Telegram expects a response from our webhook. If we do our calculations and return the response too late, it times out and retries. A naive strategy might be to always respond immediately, and only then handle the message. This can be easily achieved by removing the await from bot.handleUpdate() call. However, this leads to message ordering issues. Telegram delivers messages in order and only delivers the next message once you acknowledge the receipt of the previous one by responding to the webhook call. So, if you always respond early and then handle the messages, you will get all the messages at the same time, which will inevitably result in race conditions, ordering issues, and parallelism where we don't want it. To avoid data loss and corruption, we need to design a strategy to handle the messages in order, but without timing out.

SQS Queue

The semantically correct way to achieve this is to use SQS Queues. We could also use EventBridge, but Events don't guarantee ordering, while SQS queues do. So, in our architecture, we can Get a message to the webhook -> Add the message to a queue -> Respond to the webhook request. And with another Lambda function, we can handle the messages from the queue. In this case, we could still have issues of responding in time, because of unexpected intermittent network failures. But we can simply use a DeduplicationId for each queue message to make sure we handle every Telegram update only once.

__RECORDS__.

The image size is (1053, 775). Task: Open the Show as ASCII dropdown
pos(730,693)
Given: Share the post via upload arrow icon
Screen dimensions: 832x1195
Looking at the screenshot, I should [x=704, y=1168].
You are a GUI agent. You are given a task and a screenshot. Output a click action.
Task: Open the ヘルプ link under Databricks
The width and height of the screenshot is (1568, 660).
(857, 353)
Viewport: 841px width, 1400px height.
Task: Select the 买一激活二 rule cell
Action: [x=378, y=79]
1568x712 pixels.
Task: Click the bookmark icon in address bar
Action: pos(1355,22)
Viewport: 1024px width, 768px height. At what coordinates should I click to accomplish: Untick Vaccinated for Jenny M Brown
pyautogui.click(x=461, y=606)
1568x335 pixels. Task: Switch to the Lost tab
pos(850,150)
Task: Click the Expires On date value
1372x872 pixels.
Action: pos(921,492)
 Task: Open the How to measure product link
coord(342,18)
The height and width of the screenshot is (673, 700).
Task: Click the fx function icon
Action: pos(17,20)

__EXERCISE TASKS__.
(a) In the excerpt on Telegram webhooks, why are SQS queues chosen over EventBridge?
(b) List the steps in the architecture that the excerpt on Telegram webhooks describes for handling an incoming message.
(c) Go on with the excerpt on Telegram webhooks and SQS queues from the point where it stops.

__RESULTS IN ORDER__.
(a) Events don't guarantee ordering, while SQS queues do.

(b) Get a message to the webhook; add the message to a queue; respond to the webhook request.

(c)
This strategy is not foolproof - at least not yet. If we have 100 users using our bot simultaneously, and we push all their messages into a queue, the users will block each other. Our Lambda will handle the messages one by one, and the users who send their messages later will need to wait until all others are handled. This is not what we want - we essentially want to have one queue per user. SQS queues have an excellent way of handling this - FIFO queues with MessageGroupIds. We can push messages into the queue and set the userId of the sender as the MessageGroupId, and this will be exactly what we need.

Add this snippet of code to set up the queue in the stack.

const messageQueue = new Queue(stack, "messageQueue", {
  cdk: {
    queue: {
      fifo: true,
    },
  },
  consumer: {
    function: {
      bind: [TELEGRAM_BOT_TOKEN],
      handler: "packages/functions/src/messageConsumer.handler",
    },
  },
});

And make sure to bind the queue to the webhook, to make sure it has the necessary permissions to push to the queue. Also notice that we remove the TELEGRAM_BOT_TOKEN binding, as the webhook will no longer need to talk to Telegram. It will only be used to push messages to the queue and respond to the Telegram API with a 200 status code.

const webhook = new Api(stack, "api", {
  routes: {
    "POST /": "packages/functions/src/webhook.handler",
  },
  defaults: {
    function: {
      bind: [messageQueue],
    },
  },
});

In the webhook.ts file, change the handler function.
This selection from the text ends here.